“Modern vintage” flex fountain pens that work.

If you want a fountain pen that gives you high performance writing capability, and you don’t want to be anchored to an inkwell, or spend huge amounts of money, and you don’t want to feel bad about accidentally breaking a vintage pen, this is your best compromise.

As a fountain pen user interested in flexible writing, I scoured the market for years to find that there is no single, perfect, stainless steel option. As of this writing (2018) there are still no ideal options. Here are the [updated since 2014] options I did find:

Most common:

  • An inexpensive modern incarnation of a stainless steel flex pen.

I love the company that makes these. Know who I’m talking about? What’s the problem? Performance. Compared to what dip nibs or flexible gold nibs can do, the same flexion requires a lot of pressure, or extensive user modification, but–though I’ve seen good results–it is a time consuming, and potentially frustrating process for someone primarily interested in writing and not tinkering/modifying/engineering. I’ve been there, done that, and threw in the towel.

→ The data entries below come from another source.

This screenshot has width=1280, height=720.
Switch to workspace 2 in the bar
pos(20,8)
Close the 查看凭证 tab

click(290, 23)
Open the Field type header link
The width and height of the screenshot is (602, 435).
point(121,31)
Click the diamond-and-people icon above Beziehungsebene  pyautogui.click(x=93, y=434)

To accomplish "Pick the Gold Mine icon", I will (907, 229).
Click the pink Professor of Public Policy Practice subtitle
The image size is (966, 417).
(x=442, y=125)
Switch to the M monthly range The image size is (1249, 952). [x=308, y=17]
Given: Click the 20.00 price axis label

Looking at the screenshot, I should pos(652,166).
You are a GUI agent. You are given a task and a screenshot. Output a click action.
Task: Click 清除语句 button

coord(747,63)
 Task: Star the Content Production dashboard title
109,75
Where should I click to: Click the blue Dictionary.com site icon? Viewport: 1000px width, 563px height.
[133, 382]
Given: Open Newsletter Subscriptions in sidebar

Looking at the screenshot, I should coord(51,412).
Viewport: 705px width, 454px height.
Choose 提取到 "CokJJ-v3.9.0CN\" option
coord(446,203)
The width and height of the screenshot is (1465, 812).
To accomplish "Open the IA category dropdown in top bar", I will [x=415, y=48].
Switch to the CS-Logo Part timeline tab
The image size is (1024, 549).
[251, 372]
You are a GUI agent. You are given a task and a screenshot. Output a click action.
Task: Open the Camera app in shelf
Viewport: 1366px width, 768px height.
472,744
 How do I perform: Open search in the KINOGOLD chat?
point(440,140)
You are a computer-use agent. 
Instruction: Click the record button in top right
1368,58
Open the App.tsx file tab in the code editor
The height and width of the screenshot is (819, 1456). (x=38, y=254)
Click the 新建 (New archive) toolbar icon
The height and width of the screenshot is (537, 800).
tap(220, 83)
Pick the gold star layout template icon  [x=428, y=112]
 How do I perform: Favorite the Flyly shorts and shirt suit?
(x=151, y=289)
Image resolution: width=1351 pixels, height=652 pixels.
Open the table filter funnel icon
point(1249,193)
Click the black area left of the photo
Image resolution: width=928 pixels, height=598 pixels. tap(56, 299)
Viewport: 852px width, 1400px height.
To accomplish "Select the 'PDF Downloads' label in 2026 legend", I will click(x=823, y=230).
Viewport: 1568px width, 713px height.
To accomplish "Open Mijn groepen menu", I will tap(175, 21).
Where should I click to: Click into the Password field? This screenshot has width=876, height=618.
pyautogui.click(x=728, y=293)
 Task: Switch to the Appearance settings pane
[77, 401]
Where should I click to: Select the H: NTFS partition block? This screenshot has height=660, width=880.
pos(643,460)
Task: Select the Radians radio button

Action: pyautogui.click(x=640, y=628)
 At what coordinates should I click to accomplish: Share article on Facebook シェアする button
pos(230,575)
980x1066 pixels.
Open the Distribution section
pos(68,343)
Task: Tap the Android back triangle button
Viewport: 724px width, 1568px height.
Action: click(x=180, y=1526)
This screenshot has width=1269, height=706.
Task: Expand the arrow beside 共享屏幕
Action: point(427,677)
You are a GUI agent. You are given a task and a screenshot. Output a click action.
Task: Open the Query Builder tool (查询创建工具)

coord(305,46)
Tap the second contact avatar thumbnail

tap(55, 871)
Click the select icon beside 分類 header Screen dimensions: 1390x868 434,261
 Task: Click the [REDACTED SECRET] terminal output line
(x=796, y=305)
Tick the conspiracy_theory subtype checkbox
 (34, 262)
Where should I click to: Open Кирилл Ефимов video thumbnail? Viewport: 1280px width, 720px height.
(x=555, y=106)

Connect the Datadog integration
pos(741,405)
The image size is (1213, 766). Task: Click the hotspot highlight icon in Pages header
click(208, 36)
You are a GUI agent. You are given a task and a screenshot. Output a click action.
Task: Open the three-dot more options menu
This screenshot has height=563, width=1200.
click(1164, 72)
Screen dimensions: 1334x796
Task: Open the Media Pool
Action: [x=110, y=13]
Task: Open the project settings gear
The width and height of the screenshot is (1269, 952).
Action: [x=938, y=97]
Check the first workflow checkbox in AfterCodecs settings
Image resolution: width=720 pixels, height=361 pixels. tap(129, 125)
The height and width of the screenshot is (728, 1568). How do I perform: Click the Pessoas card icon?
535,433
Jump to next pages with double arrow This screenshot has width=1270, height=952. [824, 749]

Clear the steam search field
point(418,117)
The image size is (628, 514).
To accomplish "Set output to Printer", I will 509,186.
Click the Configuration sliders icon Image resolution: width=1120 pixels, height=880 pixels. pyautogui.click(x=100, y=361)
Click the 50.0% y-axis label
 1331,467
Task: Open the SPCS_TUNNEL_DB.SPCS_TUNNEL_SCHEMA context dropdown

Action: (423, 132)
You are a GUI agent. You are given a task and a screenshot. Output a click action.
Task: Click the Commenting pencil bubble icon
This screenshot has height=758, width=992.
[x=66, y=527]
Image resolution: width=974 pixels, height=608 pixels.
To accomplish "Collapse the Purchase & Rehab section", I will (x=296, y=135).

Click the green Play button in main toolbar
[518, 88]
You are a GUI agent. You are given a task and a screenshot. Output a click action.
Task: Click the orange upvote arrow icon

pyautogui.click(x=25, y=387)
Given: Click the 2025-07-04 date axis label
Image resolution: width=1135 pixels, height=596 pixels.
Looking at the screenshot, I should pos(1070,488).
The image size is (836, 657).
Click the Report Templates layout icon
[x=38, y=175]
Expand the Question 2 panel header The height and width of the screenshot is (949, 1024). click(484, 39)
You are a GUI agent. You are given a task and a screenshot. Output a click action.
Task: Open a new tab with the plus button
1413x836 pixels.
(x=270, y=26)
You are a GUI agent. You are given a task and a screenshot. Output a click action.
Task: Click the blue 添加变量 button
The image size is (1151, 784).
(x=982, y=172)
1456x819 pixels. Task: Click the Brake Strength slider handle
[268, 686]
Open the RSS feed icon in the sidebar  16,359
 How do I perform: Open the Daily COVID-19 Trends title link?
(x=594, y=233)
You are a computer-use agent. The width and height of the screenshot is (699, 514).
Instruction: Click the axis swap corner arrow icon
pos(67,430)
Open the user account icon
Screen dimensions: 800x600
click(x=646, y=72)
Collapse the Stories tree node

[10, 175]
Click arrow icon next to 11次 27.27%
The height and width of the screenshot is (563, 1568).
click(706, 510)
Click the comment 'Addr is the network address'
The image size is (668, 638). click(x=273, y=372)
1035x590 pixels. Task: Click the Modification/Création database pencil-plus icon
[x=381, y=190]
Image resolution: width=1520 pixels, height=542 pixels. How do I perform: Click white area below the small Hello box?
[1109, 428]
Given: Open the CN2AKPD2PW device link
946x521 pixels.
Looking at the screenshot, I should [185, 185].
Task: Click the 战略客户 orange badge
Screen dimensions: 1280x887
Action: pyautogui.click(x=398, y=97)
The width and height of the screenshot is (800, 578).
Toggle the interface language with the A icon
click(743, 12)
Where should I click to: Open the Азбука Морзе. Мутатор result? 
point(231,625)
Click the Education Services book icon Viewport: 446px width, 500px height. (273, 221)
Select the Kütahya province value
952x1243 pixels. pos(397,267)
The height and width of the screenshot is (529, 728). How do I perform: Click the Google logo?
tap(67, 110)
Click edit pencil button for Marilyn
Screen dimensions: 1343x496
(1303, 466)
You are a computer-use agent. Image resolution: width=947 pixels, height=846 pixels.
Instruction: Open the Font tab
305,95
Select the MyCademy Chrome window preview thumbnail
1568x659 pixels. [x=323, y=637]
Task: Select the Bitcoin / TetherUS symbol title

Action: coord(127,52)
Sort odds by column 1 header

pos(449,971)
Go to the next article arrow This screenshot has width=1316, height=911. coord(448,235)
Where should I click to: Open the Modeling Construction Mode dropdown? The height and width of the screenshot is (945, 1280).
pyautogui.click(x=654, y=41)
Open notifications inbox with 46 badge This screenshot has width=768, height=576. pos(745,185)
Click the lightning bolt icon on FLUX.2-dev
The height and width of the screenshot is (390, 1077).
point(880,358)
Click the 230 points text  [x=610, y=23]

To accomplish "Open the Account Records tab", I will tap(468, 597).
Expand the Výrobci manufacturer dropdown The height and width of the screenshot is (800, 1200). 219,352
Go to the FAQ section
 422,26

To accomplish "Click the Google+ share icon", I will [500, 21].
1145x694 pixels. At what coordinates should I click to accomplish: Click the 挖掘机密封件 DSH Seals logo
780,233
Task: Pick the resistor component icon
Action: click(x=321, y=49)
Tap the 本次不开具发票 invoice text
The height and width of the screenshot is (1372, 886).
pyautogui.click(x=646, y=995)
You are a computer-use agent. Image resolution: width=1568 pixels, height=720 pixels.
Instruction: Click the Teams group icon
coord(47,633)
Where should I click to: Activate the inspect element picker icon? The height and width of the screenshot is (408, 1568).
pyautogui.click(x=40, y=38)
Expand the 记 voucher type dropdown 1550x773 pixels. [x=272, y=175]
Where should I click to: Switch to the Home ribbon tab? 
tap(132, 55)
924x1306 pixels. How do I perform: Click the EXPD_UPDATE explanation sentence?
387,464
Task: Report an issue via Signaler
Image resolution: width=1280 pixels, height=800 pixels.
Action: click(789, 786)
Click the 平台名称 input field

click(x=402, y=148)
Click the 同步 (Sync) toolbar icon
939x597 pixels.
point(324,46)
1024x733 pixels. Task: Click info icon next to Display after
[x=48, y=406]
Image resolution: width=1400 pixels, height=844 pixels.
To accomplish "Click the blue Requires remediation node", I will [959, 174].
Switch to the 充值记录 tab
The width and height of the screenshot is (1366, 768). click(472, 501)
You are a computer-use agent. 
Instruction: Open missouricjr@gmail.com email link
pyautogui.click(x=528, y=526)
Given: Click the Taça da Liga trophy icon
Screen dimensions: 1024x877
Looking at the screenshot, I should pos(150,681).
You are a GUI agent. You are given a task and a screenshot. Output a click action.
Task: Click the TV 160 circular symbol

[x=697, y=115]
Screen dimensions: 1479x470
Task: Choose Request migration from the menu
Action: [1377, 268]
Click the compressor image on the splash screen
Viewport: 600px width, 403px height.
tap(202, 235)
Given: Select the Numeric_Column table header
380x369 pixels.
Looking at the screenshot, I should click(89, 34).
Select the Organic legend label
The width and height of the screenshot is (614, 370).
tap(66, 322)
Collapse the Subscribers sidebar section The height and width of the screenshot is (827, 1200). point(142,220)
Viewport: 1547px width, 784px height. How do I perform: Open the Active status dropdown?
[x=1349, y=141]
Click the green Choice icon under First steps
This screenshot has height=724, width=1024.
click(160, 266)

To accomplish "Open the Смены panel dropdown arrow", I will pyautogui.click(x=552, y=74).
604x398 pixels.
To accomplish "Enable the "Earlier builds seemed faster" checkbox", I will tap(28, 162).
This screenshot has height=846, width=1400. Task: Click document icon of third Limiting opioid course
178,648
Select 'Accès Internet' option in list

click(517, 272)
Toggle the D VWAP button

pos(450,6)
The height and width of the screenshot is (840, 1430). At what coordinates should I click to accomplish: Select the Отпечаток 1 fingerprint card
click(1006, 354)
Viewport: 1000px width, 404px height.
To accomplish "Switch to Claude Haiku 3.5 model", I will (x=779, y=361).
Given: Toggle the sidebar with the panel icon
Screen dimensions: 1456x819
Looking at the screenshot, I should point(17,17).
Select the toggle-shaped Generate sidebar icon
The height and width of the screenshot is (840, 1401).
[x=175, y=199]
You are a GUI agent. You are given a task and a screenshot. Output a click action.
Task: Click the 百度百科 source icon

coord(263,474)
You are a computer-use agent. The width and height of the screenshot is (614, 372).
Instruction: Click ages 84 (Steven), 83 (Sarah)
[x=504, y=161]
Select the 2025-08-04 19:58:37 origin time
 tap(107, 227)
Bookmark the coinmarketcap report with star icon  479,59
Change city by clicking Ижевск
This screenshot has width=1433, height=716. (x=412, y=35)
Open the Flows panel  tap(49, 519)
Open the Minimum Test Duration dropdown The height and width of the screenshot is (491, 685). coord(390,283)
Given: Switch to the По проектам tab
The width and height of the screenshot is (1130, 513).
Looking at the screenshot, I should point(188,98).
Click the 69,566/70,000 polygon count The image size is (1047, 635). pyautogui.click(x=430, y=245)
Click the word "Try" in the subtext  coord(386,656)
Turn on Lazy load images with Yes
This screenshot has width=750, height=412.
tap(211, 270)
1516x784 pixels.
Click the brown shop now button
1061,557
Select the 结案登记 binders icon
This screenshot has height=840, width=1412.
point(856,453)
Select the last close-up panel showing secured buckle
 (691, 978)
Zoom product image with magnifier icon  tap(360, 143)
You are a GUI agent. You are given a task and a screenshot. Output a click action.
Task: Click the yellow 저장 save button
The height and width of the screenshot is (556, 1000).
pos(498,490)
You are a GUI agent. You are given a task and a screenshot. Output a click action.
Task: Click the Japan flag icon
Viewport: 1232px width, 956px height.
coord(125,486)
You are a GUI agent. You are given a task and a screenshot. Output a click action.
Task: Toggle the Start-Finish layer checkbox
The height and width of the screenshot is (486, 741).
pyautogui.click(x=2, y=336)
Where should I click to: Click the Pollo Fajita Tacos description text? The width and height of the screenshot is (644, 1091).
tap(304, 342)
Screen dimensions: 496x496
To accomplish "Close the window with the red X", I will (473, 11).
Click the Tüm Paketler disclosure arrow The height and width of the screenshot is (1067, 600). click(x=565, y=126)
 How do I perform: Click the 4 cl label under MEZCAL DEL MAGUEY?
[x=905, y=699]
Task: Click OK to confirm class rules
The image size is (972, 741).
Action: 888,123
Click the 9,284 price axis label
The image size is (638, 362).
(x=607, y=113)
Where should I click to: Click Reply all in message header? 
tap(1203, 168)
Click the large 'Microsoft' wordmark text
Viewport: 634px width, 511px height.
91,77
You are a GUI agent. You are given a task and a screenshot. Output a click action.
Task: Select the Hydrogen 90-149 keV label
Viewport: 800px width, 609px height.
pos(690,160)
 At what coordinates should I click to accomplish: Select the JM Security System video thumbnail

Personally, I’d much rather build something that I want rather than try to modify something else.

Second most common option:

  • Vintage flex pen.

These can work quite well, but their main issue stems from being both out of production for a long time, and being, de facto, in low supply, and as such, they can be very expensive. Especially the good ones. They are also often highly demanded by collectors, driving the price up further. Because parts are no longer made, if you drop or break it, most likely the only way to have it serviced is to send it to one of a small few reputable pen repairers. You pay for that specialty, and the lead time for such repairs can be huge (I’ve heard 8 months quoted). And knowing this, you have to treat the pen with kid gloves. This might not be something you want.

Furthermore, let’s suppose you decide to buy a vintage pen, you have three options:

  1. Go to a reputable dealer (of which there are several) and pay for a hand-picked, refurbished or repaired fountain pen that does exactly what you want to be able to do, and pay the premium price.

  2. You can go to an auction platform, and, hoping to find a bargain, start buying vintage pens sight-unseen until you find your gem. And once you’ve found it, sell off the ones you didn’t want.

  3. Start going to estate sales, garage sales, and old stationery stores hoping to find your new favorite pen.

I did all of those things, and at the end of the day, I found some pens that I was happy about, but I also burned a lot more money and time than I am comfortable admitting.

I figured I couldn’t be the only person who didn’t like that route, so I started this business hoping you’d appreciate the chance to avoid that hassle.

Recent option:

  • A modified permanent nib.

When I say “permanent nib”, I mean nibs made of non-consuming materials, so stainless steel or gold.

There are a few craftsmen/artisans/nibmeisters/geniuses who have become adept at taking existing non-flex permanent nibs and modifying them (cuts, grinds, reshaping, etc.) through dark magic to achieve increased flexibility.